___ RECORDS FOR THIS TASK ___

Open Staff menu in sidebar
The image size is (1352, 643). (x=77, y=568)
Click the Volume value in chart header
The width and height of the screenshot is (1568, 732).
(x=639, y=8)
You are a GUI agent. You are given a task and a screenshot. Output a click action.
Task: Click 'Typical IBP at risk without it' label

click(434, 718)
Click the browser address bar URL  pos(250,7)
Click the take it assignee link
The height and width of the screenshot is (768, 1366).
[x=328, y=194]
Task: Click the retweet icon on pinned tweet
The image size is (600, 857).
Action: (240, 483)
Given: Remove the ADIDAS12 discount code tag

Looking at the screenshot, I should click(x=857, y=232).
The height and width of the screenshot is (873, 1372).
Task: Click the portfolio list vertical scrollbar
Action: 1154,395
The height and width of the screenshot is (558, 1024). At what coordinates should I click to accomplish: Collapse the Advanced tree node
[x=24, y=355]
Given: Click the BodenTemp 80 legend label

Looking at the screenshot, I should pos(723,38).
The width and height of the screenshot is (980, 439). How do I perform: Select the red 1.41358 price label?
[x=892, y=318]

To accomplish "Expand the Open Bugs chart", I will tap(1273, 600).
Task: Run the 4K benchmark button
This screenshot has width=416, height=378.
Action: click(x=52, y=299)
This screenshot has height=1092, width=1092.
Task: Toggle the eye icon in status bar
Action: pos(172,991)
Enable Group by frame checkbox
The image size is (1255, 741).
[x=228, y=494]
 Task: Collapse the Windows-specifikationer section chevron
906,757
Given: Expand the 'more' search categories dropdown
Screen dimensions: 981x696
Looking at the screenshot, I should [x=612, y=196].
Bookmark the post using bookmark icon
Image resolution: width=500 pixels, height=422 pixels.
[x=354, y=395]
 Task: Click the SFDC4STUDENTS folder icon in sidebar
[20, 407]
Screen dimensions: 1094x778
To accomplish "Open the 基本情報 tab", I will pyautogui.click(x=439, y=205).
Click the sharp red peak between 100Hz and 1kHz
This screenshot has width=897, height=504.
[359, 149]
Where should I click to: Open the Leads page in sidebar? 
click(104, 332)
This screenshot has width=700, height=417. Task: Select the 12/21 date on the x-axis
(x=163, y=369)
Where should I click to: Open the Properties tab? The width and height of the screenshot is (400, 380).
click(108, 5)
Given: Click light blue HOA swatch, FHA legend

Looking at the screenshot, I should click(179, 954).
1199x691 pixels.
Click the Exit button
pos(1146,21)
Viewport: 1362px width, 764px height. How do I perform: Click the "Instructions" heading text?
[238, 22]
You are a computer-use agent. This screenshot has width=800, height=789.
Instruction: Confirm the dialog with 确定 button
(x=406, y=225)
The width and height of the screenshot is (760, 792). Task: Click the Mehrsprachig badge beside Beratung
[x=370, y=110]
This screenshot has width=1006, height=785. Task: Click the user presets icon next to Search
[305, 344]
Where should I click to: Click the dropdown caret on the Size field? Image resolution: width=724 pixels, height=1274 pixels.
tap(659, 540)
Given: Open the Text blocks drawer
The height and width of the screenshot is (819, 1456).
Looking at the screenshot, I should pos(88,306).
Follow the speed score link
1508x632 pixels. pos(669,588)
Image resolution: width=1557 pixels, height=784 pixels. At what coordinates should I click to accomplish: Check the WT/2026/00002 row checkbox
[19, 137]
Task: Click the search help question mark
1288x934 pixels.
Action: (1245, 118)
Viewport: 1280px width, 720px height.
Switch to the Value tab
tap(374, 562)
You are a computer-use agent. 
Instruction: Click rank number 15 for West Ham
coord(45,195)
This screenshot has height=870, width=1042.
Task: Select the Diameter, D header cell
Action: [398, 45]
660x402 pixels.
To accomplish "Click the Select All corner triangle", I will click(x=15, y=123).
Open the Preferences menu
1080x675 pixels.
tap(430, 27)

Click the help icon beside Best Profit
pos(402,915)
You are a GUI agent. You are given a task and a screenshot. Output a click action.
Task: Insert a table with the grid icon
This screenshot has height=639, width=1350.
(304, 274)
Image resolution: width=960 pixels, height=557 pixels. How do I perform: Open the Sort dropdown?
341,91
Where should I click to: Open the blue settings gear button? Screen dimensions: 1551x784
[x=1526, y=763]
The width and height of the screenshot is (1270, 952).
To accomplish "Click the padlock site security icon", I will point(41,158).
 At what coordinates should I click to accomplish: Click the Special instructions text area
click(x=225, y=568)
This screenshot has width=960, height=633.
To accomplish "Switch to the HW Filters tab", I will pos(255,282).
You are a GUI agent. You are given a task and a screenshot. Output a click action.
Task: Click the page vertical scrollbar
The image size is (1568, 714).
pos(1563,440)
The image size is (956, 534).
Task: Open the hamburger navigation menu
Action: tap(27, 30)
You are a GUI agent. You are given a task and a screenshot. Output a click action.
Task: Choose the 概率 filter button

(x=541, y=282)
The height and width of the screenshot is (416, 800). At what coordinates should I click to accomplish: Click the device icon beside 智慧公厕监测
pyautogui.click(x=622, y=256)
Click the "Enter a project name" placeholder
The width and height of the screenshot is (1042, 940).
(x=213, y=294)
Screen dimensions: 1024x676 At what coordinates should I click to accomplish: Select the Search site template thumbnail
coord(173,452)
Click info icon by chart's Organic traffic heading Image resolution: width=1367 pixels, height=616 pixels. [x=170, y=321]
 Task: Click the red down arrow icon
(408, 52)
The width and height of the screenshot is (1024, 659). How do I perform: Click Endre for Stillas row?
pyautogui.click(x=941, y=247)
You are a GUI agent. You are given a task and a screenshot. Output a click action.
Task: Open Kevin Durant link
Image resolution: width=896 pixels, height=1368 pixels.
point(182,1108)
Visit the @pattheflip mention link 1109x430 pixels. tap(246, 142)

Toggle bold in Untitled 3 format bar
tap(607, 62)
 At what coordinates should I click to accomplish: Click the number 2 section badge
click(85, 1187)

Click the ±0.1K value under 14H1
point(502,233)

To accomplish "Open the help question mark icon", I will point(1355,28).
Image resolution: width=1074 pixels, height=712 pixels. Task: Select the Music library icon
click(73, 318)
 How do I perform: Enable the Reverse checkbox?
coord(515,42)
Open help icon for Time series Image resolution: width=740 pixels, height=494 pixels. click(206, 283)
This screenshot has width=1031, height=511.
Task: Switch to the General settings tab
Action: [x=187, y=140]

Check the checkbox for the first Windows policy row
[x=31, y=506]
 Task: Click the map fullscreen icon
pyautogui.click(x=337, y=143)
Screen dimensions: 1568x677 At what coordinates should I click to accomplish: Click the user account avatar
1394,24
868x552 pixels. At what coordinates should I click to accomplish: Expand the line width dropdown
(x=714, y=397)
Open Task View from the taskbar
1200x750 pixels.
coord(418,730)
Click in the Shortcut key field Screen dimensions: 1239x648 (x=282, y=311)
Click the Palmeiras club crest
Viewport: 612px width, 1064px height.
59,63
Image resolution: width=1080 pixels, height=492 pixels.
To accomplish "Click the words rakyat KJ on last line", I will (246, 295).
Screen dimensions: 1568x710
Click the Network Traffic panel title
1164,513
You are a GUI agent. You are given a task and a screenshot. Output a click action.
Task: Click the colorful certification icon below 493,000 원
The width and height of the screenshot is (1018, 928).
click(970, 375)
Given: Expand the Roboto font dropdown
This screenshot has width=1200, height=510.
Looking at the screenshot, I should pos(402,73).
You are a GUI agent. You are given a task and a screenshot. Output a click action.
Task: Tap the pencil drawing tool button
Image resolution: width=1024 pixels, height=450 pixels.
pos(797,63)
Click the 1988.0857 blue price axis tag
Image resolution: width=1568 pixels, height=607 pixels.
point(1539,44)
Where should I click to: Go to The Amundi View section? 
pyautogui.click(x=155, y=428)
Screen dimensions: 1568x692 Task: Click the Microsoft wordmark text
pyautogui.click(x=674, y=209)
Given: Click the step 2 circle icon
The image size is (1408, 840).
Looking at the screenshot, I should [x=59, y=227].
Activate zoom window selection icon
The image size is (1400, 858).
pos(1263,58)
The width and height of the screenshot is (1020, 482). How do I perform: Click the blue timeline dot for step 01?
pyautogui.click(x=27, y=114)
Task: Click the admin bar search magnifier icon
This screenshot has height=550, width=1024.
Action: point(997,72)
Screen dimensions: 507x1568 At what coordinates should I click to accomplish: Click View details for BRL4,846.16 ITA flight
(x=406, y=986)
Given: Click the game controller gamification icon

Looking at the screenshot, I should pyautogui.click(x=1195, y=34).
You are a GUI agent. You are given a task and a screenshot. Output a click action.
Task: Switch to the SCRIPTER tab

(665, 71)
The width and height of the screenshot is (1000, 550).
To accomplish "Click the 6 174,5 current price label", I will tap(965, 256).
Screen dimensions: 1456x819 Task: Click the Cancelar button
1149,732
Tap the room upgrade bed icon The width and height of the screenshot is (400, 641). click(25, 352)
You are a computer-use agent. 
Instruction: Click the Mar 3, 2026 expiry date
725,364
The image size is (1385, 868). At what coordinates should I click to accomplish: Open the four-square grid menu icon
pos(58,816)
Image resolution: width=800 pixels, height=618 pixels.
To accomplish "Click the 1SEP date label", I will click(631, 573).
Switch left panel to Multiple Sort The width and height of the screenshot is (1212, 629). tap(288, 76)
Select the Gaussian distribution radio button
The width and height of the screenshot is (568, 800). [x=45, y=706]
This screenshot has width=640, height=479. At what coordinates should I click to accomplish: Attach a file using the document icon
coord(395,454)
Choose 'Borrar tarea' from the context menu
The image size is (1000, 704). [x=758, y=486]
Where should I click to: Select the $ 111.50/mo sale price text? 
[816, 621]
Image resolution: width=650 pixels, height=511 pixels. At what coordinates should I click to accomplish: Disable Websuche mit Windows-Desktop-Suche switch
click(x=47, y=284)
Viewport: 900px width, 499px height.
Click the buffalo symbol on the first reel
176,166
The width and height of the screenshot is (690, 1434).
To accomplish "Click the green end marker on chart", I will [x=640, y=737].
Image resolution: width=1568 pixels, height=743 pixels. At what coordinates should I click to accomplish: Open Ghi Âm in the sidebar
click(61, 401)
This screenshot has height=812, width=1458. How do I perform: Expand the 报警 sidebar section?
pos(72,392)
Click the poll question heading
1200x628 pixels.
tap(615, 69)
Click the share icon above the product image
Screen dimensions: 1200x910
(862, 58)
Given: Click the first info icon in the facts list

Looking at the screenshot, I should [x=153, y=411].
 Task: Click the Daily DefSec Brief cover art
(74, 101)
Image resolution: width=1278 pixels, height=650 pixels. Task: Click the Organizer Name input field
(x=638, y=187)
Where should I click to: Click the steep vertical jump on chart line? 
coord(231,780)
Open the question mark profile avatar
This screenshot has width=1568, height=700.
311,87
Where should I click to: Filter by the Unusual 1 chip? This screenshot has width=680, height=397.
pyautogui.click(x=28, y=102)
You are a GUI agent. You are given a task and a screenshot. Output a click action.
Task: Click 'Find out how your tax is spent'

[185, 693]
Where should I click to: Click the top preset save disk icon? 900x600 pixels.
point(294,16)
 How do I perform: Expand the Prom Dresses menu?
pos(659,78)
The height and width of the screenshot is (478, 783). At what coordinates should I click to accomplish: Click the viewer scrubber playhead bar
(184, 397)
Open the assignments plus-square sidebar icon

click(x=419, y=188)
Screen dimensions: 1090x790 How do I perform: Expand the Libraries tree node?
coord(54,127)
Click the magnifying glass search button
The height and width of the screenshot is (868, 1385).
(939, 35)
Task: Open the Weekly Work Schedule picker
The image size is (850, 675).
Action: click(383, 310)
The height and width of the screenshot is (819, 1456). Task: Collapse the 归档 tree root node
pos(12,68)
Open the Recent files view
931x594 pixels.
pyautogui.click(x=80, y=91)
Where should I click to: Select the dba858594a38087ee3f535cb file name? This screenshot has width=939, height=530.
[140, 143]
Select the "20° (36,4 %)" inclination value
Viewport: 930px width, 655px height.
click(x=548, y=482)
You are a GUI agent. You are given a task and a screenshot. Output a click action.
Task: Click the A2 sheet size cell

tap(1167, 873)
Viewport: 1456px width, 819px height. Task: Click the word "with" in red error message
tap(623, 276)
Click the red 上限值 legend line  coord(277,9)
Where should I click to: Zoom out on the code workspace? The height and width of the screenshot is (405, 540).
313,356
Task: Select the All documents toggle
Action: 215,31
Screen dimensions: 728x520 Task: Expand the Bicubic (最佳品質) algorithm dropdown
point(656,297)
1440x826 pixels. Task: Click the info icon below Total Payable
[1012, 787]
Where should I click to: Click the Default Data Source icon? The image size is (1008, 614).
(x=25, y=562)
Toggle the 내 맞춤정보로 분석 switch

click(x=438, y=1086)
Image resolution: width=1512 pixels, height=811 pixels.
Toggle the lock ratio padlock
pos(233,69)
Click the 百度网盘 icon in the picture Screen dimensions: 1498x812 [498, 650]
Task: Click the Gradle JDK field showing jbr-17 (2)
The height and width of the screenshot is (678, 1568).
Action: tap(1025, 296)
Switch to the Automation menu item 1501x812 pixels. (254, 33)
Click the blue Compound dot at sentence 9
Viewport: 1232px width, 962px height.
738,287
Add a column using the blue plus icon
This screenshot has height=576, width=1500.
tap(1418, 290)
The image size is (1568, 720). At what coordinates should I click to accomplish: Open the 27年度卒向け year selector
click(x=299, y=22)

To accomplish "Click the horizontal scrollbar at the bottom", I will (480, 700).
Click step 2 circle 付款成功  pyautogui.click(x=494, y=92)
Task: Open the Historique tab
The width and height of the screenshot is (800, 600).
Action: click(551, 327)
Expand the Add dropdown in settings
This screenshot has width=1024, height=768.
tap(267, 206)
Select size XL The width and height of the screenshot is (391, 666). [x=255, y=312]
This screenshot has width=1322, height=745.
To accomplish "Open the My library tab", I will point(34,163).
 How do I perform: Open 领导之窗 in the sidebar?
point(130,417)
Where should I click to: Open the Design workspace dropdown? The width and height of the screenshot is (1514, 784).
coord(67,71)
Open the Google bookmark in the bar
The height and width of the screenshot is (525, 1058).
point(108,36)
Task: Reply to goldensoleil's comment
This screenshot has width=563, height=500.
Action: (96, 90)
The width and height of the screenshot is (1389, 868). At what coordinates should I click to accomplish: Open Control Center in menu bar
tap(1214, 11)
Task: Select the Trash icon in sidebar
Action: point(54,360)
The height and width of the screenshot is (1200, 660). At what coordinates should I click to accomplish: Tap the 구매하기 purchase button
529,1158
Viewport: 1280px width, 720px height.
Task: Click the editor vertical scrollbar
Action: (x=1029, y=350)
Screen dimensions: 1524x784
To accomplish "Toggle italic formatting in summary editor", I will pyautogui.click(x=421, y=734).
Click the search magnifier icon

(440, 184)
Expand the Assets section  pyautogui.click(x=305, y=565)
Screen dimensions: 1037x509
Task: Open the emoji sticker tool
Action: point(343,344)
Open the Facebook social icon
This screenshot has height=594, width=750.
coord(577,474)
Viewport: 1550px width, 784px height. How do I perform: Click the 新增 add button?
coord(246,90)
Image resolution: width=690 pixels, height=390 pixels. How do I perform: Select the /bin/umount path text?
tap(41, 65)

___

▸ TASK DESCRIPTION
Switch "Volume" to "Price" in the lines from the start of the data up to and including the line containing "[x=228, y=494]". Repeat only those lines, leaving everything else unchanged.

▸ SOLUTION
Open Staff menu in sidebar
The image size is (1352, 643). (x=77, y=568)
Click the Price value in chart header
The width and height of the screenshot is (1568, 732).
(x=639, y=8)
You are a GUI agent. You are given a task and a screenshot. Output a click action.
Task: Click 'Typical IBP at risk without it' label

click(434, 718)
Click the browser address bar URL  pos(250,7)
Click the take it assignee link
The height and width of the screenshot is (768, 1366).
[x=328, y=194]
Task: Click the retweet icon on pinned tweet
The image size is (600, 857).
Action: (240, 483)
Given: Remove the ADIDAS12 discount code tag

Looking at the screenshot, I should click(x=857, y=232).
The height and width of the screenshot is (873, 1372).
Task: Click the portfolio list vertical scrollbar
Action: 1154,395
The height and width of the screenshot is (558, 1024). At what coordinates should I click to accomplish: Collapse the Advanced tree node
[x=24, y=355]
Given: Click the BodenTemp 80 legend label

Looking at the screenshot, I should pos(723,38).
The width and height of the screenshot is (980, 439). How do I perform: Select the red 1.41358 price label?
[x=892, y=318]

To accomplish "Expand the Open Bugs chart", I will tap(1273, 600).
Task: Run the 4K benchmark button
This screenshot has width=416, height=378.
Action: click(x=52, y=299)
This screenshot has height=1092, width=1092.
Task: Toggle the eye icon in status bar
Action: pos(172,991)
Enable Group by frame checkbox
The image size is (1255, 741).
[x=228, y=494]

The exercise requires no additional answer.